Mauvaise gestion, détournement de fonds publics, absence de contrôle de l'Etat, Eskom résume à lui seul le bilan inquiétant du règne de l'ex-président Jacob Zuma (2009-2018).

L'avenir du groupe est aujourd'hui plombé par une dette abyssale de 420 milliards de rands (27 milliards d'euros).

- 'Insolvable' -

Le ministre des Entreprises publiques Pravin Gordhan a mis les pieds dans le plat en confirmant mercredi que l'entreprise était "techniquement insolvable". Et que si rien n'était fait d'ici avril, il serait contraint de mettre la clé sous la porte.

Au pouvoir depuis la démission de Jacob Zuma, le président Cyril Ramaphosa a pris la mesure de la menace. Jeudi, il a répété que l'entreprise serait séparée en trois entités (production, transmission, distribution) et laissé entendre que l'Etat allait mettre encore la main à la poche.

"Il est clair qu'Eskom a besoin d'une aide de l'Etat pour se stabiliser", a-t-il dit devant les députés.

Pour le chef de l'Etat, le temps presse. Le groupe inquiète sérieusement les investisseurs et menace de faire dérailler ses efforts de relance de l'économie.

Sa faillite "aurait de très sérieuses conséquences", a averti l'expert des questions énergétiques Chris Yelland. "Elle pousserait les autres créanciers à récupérer leurs prêts et cela affecterait la note de crédit de tout le pays".
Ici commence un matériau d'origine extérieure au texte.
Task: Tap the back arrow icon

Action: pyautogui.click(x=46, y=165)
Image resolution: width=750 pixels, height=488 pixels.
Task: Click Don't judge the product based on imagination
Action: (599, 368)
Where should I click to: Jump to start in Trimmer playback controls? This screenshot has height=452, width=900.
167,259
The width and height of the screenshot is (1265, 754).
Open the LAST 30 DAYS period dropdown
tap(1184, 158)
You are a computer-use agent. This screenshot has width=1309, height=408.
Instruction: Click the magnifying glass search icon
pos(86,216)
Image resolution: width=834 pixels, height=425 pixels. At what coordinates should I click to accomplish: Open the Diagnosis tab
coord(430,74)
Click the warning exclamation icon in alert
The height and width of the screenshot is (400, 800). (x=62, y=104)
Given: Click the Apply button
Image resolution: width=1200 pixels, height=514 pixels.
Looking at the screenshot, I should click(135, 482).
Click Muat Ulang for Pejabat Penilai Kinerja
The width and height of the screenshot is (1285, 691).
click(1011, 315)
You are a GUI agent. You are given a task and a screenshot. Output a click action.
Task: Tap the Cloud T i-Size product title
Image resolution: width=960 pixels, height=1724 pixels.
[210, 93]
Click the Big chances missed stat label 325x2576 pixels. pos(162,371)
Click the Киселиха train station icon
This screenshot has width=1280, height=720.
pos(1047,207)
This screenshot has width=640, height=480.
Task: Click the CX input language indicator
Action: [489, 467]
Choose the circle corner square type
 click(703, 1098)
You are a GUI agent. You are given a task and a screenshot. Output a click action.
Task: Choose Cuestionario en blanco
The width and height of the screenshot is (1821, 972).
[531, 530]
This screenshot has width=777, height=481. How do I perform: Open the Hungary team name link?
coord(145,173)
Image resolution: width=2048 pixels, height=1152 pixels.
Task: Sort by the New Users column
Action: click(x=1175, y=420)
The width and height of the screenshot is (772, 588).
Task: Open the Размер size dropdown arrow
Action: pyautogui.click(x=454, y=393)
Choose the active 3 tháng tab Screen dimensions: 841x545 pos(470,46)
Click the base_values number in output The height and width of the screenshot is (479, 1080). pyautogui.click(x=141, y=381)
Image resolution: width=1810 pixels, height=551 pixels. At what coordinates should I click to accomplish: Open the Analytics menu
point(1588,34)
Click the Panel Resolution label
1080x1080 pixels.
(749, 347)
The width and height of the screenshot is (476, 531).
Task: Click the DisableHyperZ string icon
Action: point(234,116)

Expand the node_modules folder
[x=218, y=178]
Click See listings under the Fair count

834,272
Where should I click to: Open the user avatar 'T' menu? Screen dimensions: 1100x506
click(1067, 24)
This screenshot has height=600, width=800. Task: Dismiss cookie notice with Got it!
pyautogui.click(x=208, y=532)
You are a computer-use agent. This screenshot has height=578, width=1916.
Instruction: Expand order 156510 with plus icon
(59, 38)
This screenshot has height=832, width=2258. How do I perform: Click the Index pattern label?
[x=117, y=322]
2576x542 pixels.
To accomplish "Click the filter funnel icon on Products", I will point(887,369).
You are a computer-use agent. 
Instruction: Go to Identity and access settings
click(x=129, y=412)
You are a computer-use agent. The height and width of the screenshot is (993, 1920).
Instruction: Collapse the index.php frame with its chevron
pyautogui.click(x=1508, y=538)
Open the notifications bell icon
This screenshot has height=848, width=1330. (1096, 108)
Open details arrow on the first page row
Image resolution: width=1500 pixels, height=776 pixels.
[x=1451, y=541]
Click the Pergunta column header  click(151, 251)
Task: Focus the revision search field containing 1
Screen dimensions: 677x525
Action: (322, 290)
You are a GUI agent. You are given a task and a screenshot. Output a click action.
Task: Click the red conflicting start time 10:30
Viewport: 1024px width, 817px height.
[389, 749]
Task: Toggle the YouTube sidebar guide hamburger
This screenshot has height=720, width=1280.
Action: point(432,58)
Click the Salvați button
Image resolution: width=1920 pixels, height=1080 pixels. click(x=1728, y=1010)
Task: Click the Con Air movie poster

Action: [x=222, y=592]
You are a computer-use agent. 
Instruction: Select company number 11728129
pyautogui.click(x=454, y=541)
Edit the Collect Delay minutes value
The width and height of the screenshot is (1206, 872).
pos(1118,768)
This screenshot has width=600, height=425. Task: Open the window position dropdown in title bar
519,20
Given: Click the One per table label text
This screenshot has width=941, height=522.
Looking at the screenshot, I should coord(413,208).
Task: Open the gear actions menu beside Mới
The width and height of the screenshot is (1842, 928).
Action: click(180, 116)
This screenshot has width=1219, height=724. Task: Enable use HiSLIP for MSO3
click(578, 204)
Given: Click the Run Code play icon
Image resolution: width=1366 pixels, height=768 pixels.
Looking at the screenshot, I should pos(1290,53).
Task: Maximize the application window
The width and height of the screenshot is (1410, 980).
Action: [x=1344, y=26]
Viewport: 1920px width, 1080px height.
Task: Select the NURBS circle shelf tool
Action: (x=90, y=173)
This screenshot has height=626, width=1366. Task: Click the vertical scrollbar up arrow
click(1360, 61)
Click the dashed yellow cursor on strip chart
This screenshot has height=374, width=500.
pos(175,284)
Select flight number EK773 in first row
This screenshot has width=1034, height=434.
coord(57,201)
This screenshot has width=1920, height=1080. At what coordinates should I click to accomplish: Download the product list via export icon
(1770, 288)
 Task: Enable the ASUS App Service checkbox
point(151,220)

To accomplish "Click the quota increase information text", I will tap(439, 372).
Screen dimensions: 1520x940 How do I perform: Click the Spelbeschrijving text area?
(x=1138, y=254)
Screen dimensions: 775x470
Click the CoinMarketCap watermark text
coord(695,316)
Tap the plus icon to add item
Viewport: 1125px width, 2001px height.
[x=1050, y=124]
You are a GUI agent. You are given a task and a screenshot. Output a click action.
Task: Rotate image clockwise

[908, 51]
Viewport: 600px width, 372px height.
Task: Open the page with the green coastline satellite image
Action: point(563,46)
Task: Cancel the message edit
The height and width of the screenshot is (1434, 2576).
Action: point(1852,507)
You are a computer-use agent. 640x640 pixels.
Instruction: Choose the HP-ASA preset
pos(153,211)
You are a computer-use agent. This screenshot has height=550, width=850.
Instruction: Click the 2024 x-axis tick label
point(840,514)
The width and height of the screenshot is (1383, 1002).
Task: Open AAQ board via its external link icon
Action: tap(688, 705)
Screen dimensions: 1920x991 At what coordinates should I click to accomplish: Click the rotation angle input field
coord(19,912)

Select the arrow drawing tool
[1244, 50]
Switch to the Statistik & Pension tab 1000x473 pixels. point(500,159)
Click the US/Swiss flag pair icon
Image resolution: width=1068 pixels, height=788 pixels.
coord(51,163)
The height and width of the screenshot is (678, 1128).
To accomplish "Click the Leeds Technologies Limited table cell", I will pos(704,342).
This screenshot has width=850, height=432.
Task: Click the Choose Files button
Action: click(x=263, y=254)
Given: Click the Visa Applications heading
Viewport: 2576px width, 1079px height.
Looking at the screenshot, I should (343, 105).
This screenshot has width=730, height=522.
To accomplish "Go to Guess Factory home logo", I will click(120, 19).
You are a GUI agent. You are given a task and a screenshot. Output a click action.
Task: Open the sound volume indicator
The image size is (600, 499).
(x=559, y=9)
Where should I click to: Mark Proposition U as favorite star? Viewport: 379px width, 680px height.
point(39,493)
Deux des trois agences de notation ont déjà dégradé l'Afrique du Sud dans la catégorie "spéculative".

Potentiellement dévastatrice sur le plan économique, la dégringolade d'Eskom inquiète aussi politiquement le président Ramaphosa et son parti, le Congrès national africain (ANC), en pleine campagne pour les élections du 8 mai.

"C'est probablement le pire cauchemar de l'ANC à l'heure qu'il est", estime l'analyse Daniel Silke, "les délestages sont son véritable adversaire, plus que l'opposition".

- 'Privatisation' -

Les rivaux du parti au pouvoir se sont déjà engouffrés dans la brèche et font feu de tout bois contre son incompétence et la corruption dans ses rangs. 

"L'avenir d'Eskom est crucial pour tous ", a rappelé la principale formation d'opposition, l'Alliance démocratique (DA), "seul un parti peut mettre un terme à la corruption et à la mauvaise gestion qui ont mis le pays au bord du gouffre, le nôtre".

Les Combattants pour la liberté économique (EFF), parti de la gauche radicale, ont, eux, déclaré la guerre au plan de sauvetage du gouvernement. "Nous ne vous laisserons pas détruire Eskom", a dénoncé leur chef Julius Malema.

Les syndicats s'y opposent eux aussi catégoriquement, craignant un dégraissage meurtrier.

"La restructuration va réduire les risques que fait courir (sur l'économie) un énorme Eskom", a répondu jeudi le chef de l'Etat, "il ne s'agit pas d'une privatisation (...) la réduction des coûts ne signifie pas baisse d'effectifs".

Sa victoire électorale en mai ne semble pas menacée cependant le pouvoir est contraint de réagir vite. Mais il y a peu de chances que ses décisions mettent rapidement un terme aux délestages qui empoisonnent la vie des électeurs.

"Il n'y a pas de recette-miracle", a lui-même reconnu Cyril Ramaphosa devant le Parlement.

Du très long terme, donc, que le Syndicat national des mineurs (NUM) ne semble pas disposé à attendre.

"Souvenez-vous que nous dépensons beaucoup d'argent pour les campagnes de l'ANC", a menacé jeudi son secrétaire général, David Sipunzi. "Nous ne pouvons ignorer le cri de nos membres qui disent que si l'ANC continue sur cette voie, nous ne devons pas continuer à la soutenir".